At the time of the dare I had waist-length blonde hair. I was leaving to spend a month in France and as we said our good-byes, the dare was dared: “We double-dog dare you to cut your hair off when you are in France.”
The dare coincided with another event: Prince Charles and Diana’s wedding. It was inevitable.
The handsome Frenchman oolala’ed over my hair as he washed it, “But how could you cut such hair? A trim, yes, but cut it off…?”
The dare burned. “Cut it off.” I commanded.

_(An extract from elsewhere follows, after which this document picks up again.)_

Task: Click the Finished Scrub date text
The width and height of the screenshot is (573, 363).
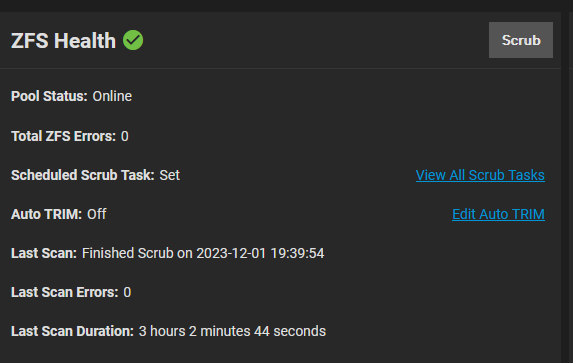Action: coord(203,253)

I walked out of the shop with my foot-long ponytail in a bag and my hair looking like the Princess Diana’s. It was bad, but not as bad as my friends’ reactions when I got back to high school.
“You are so different!”
“Your hair! You’re not you anymore!””
I was angry. I was more than long hair. I went to see my friend Jessica, who had carefully trimmed an inch off the ends for the last year.
“Let’s perm it.” I said. I even had a picture; some model with curls shaped like a beret tilted saucily over one side of her head. My friend loved a challenge, “Let’s do it!”

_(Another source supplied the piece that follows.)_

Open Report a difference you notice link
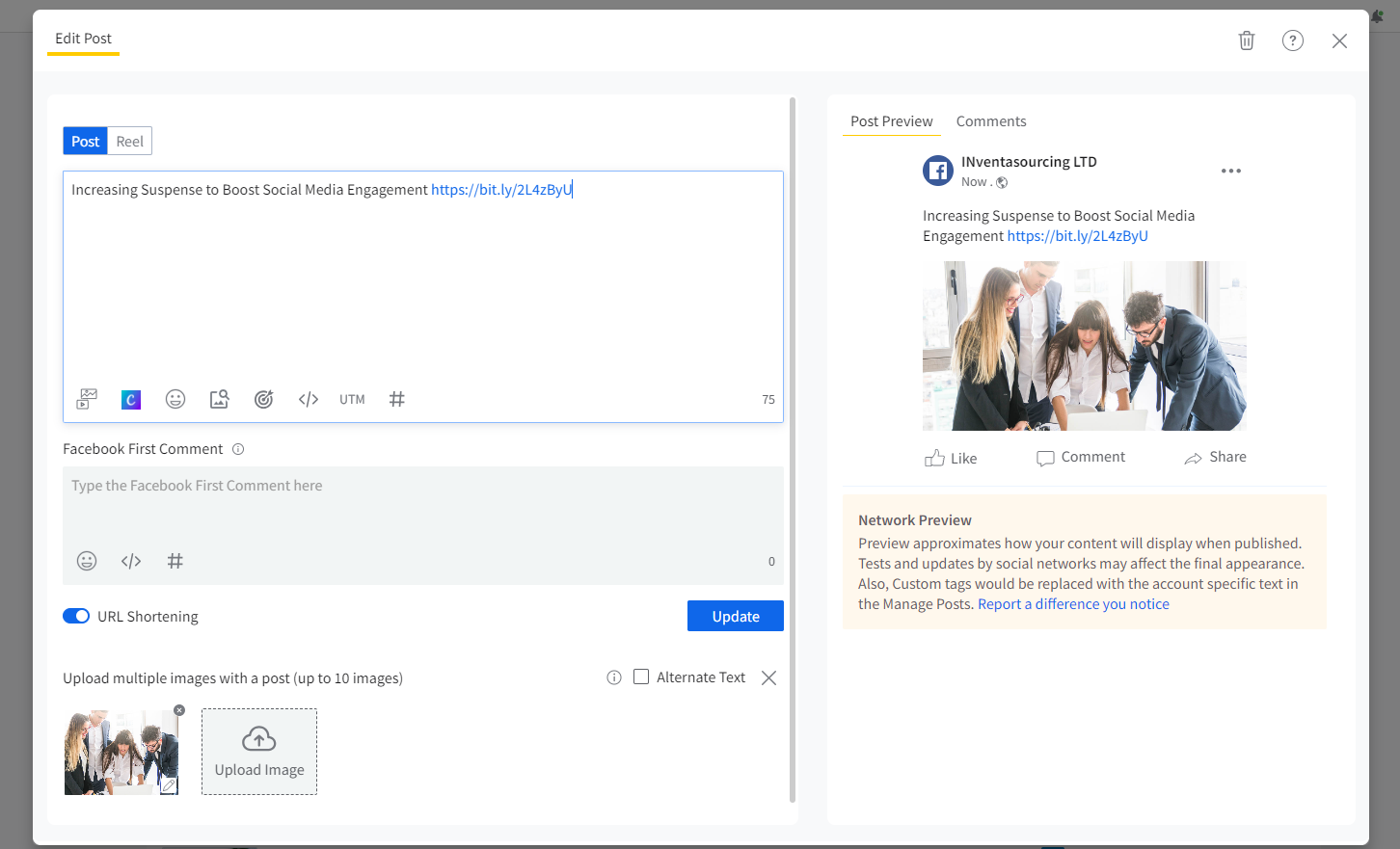This screenshot has width=1400, height=849. [x=1073, y=604]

I looked like a poorly groomed poodle – not my friend’s fault. No, it was my face and my hair being forced to curl when all it wanted to do was to hang straight. Imagine an Afghan hound with curly hair.
My friends couldn’t look me in the eye.
I went back to Jessica.
“Let’s show them! Let’s dye it, just the front part…how about pink?”
“How about pink with a purple underneath? I just learned how to do that!”
“Go for it,” was my grim reply. It was the 80’s.
I knew it was bad, but I didn’t realize how terribly dreadful it was until, decades later, I ran into a high school friend and he introduced me to his wife and the second sentence after the introduction was an explosive laugh that he tried to pull back in as he said “Thank goodness your hair is straight again…it was…” Then the poor man, now a grown-up, and a respected one, too, could not help himself. The giggles continued off and on during our conversation, his mental index finger pulled by magnetic memory to where my curls saucily sat on my forehead.